There's an article in the Sept. 24th New Yorker magazine by Oliver Sacks, the nuerologist/philosopher. I really love his stuff. It's always about somebody with a wierd brain injury or nuerological condition and how they put life together, or not. (If you're up for a challenging read, Richard Power's latest novel, The Echo Maker, has an Oliver Sacks character in it, and he has totally clay feet. Since I read that book, Sack's articles are even more interesting to me because now I read them with a layer of wondering about the author's life and relationships and ability to cope . . . It's not just the patients that are interesting!)

OK. That was an aside. Here's the point: This article is about a man who has complete amnesia. He doesn't remember being alive from minute to minute. Every time he blinks, he opens his eyes to a new world. That memory part that ties life together for us is gone. BUT !
He has performative memory. He has language. He can walk. He can feed himself. He knows how to do everyday tasks (if someone reminds him to do them - rather like yours truly). And - this is the important part - he was a musician before his brain injury. And he's still a musician! He knows pieces. He can learn pieces. He reads music and can conduct a choir, just as well as he could before. During the performance of music, he is completely alive and whole.

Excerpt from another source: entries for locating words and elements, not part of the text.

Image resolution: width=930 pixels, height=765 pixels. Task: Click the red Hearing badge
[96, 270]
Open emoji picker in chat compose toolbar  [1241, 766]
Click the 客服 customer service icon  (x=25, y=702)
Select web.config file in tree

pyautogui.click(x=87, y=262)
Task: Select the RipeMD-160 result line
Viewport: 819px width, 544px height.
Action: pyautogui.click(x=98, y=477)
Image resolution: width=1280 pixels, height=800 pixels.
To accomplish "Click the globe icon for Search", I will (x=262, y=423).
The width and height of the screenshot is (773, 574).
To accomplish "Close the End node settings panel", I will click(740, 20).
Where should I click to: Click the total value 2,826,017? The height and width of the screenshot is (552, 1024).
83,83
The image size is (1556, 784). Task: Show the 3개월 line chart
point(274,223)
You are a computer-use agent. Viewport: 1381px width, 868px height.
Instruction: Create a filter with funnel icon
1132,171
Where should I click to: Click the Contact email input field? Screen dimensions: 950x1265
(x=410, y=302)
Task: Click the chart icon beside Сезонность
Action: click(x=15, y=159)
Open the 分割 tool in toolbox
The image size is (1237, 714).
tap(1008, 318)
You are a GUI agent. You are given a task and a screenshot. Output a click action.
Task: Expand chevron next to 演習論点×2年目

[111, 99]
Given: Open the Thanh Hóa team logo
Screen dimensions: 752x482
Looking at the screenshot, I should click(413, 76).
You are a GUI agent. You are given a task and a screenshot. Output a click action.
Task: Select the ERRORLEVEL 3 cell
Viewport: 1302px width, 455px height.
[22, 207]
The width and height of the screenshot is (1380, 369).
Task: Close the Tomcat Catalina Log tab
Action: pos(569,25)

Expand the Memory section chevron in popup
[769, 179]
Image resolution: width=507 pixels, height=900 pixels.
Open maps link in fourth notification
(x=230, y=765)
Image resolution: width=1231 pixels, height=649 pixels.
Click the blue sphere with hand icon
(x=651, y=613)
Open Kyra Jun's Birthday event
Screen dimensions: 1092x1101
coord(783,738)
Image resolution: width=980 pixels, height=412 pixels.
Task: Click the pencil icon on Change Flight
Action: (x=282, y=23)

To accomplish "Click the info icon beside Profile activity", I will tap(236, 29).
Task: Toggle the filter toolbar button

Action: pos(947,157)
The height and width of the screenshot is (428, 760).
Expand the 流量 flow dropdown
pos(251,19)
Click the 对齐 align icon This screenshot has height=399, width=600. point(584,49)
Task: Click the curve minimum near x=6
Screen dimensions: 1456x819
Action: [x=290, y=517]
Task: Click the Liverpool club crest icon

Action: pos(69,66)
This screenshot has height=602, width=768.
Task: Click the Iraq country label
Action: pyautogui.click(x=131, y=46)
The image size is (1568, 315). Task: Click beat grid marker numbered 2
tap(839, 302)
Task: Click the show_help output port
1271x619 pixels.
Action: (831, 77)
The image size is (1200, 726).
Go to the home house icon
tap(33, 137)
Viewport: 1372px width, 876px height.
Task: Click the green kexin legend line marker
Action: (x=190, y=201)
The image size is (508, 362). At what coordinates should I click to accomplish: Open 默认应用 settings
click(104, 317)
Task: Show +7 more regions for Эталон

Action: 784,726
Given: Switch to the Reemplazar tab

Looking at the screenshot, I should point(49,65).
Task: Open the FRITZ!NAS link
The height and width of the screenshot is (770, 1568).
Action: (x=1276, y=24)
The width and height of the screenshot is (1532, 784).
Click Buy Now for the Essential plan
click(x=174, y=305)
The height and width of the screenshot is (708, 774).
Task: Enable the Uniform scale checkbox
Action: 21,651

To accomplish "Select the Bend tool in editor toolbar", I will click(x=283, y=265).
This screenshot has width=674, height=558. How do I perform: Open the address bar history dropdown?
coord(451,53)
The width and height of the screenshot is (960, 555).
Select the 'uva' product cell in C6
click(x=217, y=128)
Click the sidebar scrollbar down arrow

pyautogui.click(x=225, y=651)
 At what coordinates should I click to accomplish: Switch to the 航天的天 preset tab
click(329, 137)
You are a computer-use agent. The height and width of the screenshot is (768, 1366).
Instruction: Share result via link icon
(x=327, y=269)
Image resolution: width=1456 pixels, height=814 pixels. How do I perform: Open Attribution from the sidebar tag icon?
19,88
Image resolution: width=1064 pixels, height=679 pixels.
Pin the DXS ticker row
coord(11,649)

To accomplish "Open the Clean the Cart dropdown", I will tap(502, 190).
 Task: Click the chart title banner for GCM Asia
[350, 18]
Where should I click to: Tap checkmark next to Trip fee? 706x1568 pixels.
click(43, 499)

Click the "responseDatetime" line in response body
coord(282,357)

At the end of the article, Sacks speculates on why this is. And he quotes Victor Zuckerkandll, a philosopher of music . . . "The hearing of a melody is a hearing with the melody. It is even a condition of hearing melody that the tone present at the moment should fill consciousness entirely, that nothing should be remembered, nothing except it or beside it be present in consciousness. . . . .Hearing a melody is hearing, having heard, and being about to hear, all at once. . . . Every melody declares to us that the past can be there without being remembered, the future without being foreknown. (Sound and Symbol, 1956)

Here's the phrase I love: "Every melody declares to us that the past can be there without being remembered, the future without being foreknown."
Doesn't that make "melody" the moment when faith (in a past that we can't remember)
and hope (for a future we cannot foreknow)
are joined in love (which fills the present)?

Doesn't that help explain why music and spirituality are so closely linked?

I'll by hummin' all day long . . .

Playing Ketchup

Here, let me wipe a few cobwebs away and dust off the old keyboard . . .
That's better.
This poor blog has been sorely neglected. But I'm back now, and I will try to do better.
(The story of my life.)

So what have I missed?
Three sermons. I'll put those on, though that's not really good blogging.
And some really profound thoughts. Which are completely gone now.
Reflections on life and death and losing congregation member Roger. That will be ongoing.
A picture or two?
At least two REALLY good books, which I highly recommend to any and all of you who aren't put off by totally strange women and their spiritual journeys. (I guess you wouldn't be here if you were TOO put off by that combination.) I'll "review" Take This Bread (by Sarah Miles) and Grace, Eventually (by Anne LaMotte) at some point soon.

So . . . let's get started with what I read this morning before my first cup of coffee, and won't quit thinking about all day: Music as the divine language. Or something.